Reputation: 416
Is there any option to limit parallel running threads. In example I have following code:
use threads;
use LWP::UserAgent qw( );
my $ua = LWP::UserAgent->new();
my @threads;
# if @threads < 200
for my $url (@URL_LIST) {
push @threads, async { $ua->get($url) };
}
# if @threads <= 200
for my $thread (@threads) {
my $response = $thread->join;
...
}
I'm trying to create script to proceed only 200 parallel requests if @URL_LIST including more than 10000 urls! But unfortunately the script get an info at the end that more then 20 threads unfinished. Any ideas what the solution should be?
Upvotes: 0
Views: 676
Reputation: 385789
You previously asked this question in a comment to question about collecting the responses in the same order as the requests were placed, and the code you posted was copied from an answer to that question. As such, I presume this is what you want as well.

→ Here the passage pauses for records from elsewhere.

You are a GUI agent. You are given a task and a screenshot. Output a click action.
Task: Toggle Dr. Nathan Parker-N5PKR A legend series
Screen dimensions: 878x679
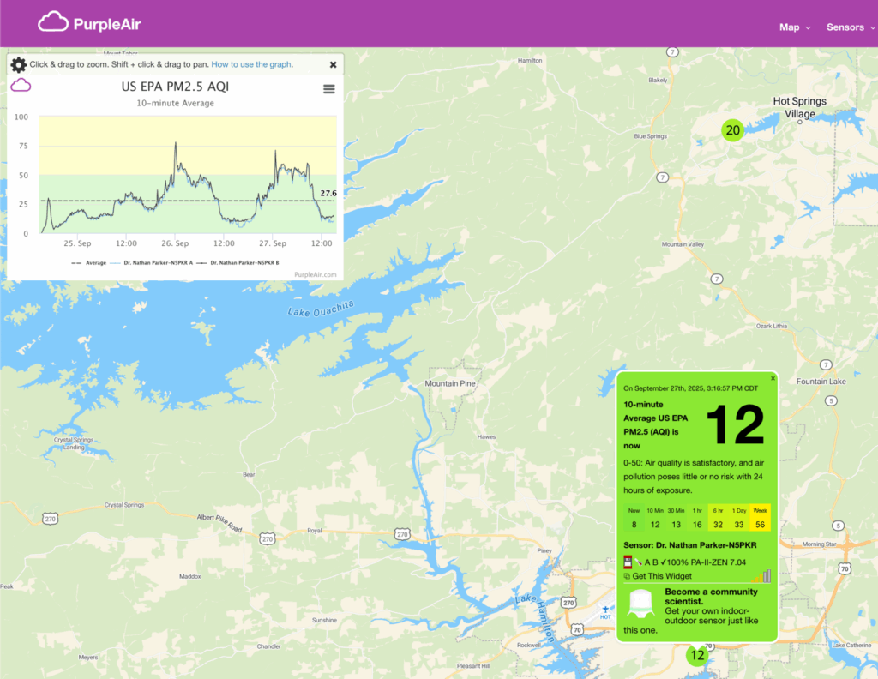pos(158,262)
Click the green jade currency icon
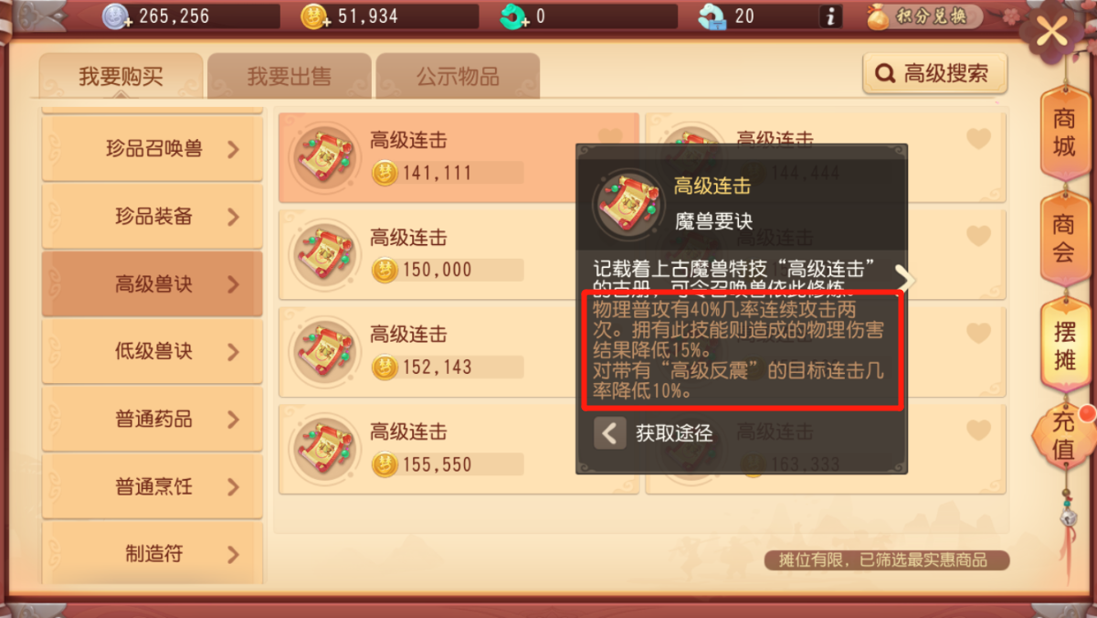The image size is (1097, 618). [x=514, y=16]
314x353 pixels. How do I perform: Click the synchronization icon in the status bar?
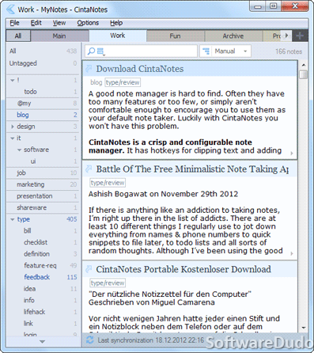coord(89,340)
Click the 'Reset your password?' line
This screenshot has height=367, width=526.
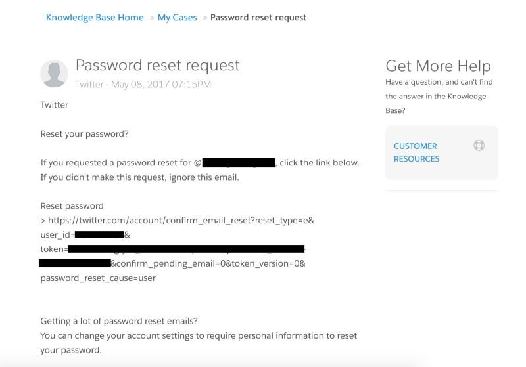point(84,134)
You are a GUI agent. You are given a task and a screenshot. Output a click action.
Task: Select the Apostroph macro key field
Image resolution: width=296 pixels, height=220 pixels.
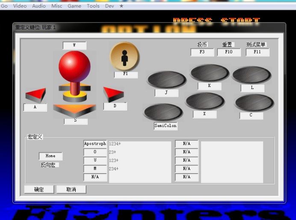pyautogui.click(x=95, y=144)
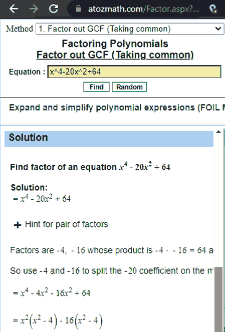Open the Expand and simplify polynomial expressions link
Screen dimensions: 225x332
[117, 108]
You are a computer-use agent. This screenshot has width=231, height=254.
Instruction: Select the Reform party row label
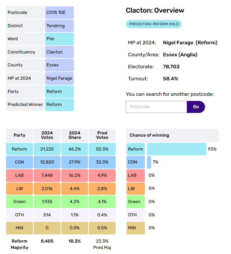[19, 149]
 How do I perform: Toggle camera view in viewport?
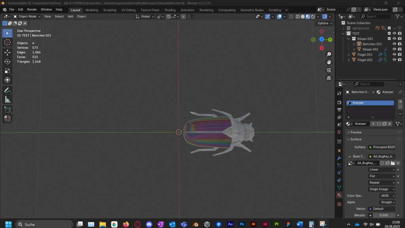(329, 70)
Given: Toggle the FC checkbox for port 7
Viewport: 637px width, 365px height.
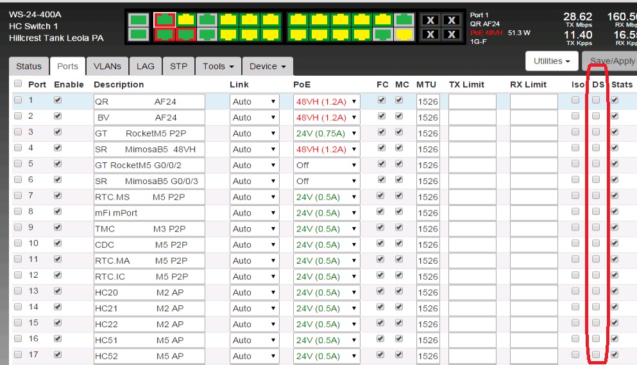Looking at the screenshot, I should tap(382, 196).
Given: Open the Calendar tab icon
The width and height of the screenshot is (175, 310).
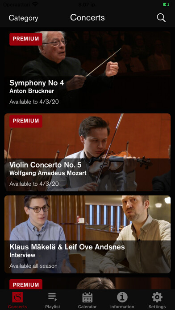Looking at the screenshot, I should click(88, 297).
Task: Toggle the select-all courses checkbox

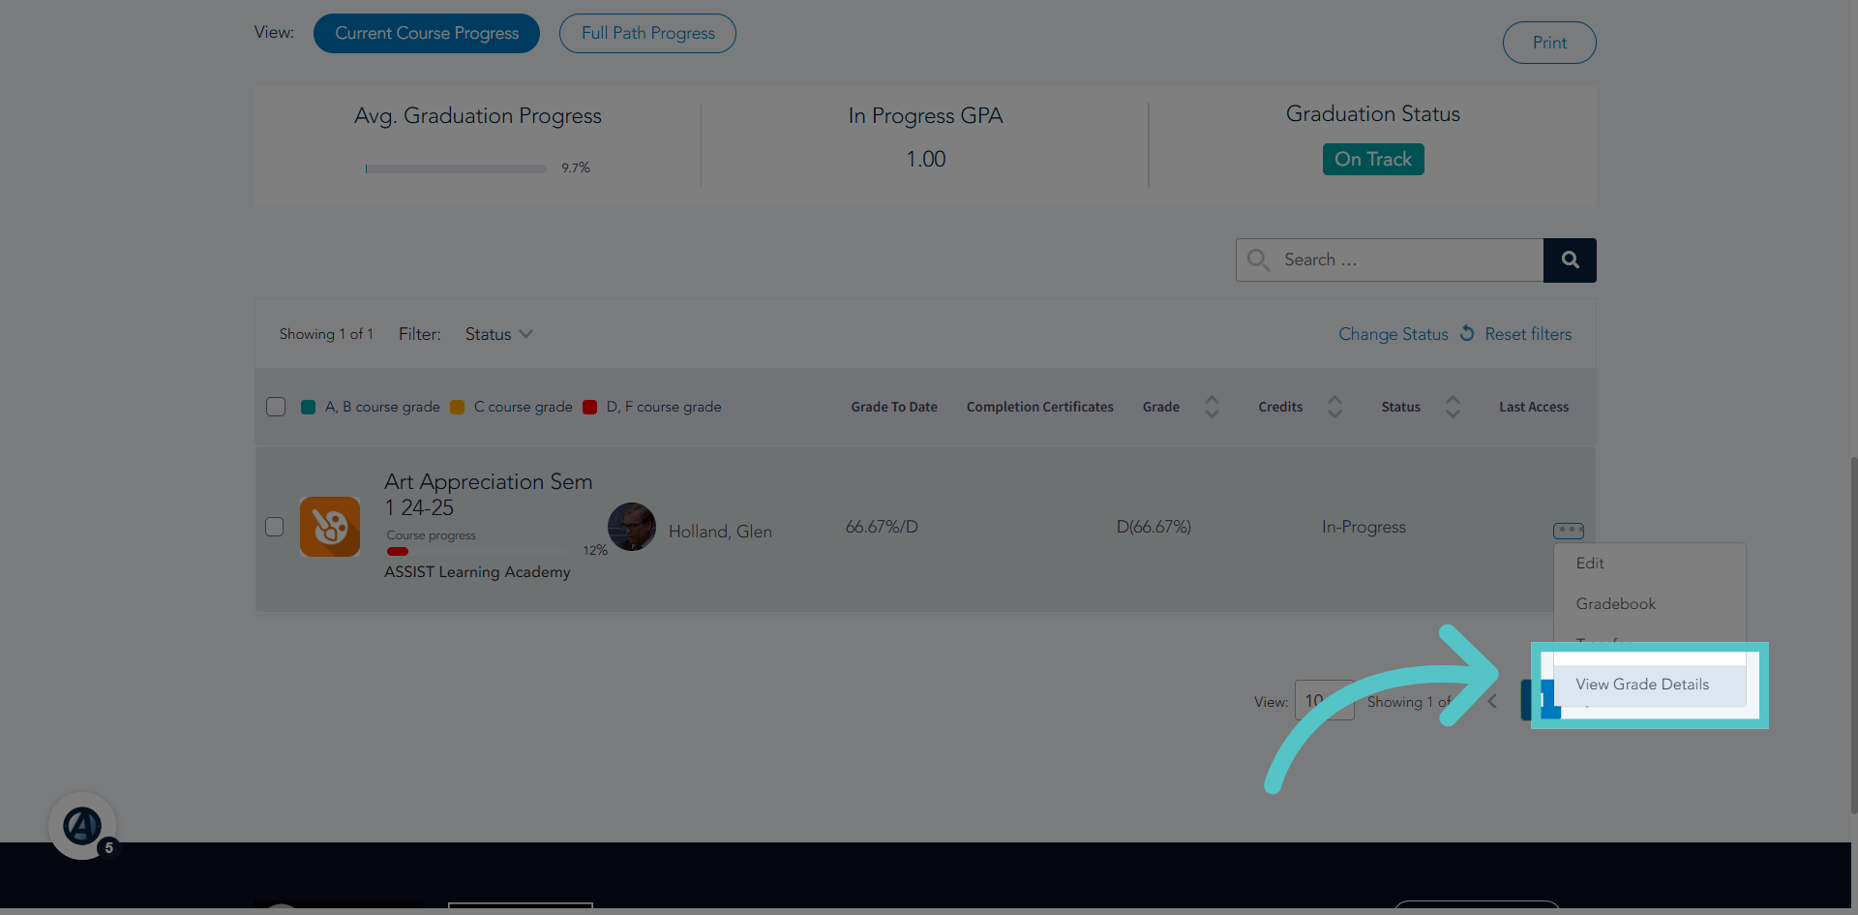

What follows isn't the most efficient solution since there's no thread reuse, but it makes it easy to collect the responses in the order you desire.
use threads;
use LWP::UserAgent qw( );
my @urls = ...;
my $ua = LWP::UserAgent->new();
my @threads;
for (1..200) {
last if !@urls;
my $url = shift(@urls);
push @threads, async { $ua->get($url) };
}
while (@threads) {
my $thread = shift(@threads);
my $response = $thread->join;
if (@urls) {
my $url = shift(@urls);
push @threads, async { $ua->get($url) };
}
...
}
By using the worker model, you can reuse threads to avoid the time it takes to start them up. This also collects the responses in the order you desire.
use threads;
use Thread::Queue 3.01 qw( );
my $request_q = Thread::Queue->new();
my $response_q = Thread::Queue->new();
my @threads;
push @threads, async {
my $ua = LWP::UserAgent->new();
while (my $url = $request_q->dequeue()) {
$response_q->enqueue([ $url, $ua->get($url) ]);
}
};
$request_q->enqueue($_) for @urls;
$request_q->end();
my %responses;
for my $url (@urls) {
while (!$responses{$url}) {
my ($response_url, $response) = @{ $response_q->dequeue() };
$responses{$response_url} = $response;
}
my $response = delete($responses{$url});
...
}
$_->join for @threads;
Upvotes: 2
Reputation: 4104
Instead of spawning a thread to handle each single URL, perhaps you should spawn a constant number of worker threads that pull URLs from a Thread::Queue object and dump results into another such queue. When the URL queue empties, the worker threads can then end themselves, and you're left processing the results queue...
Upvotes: 6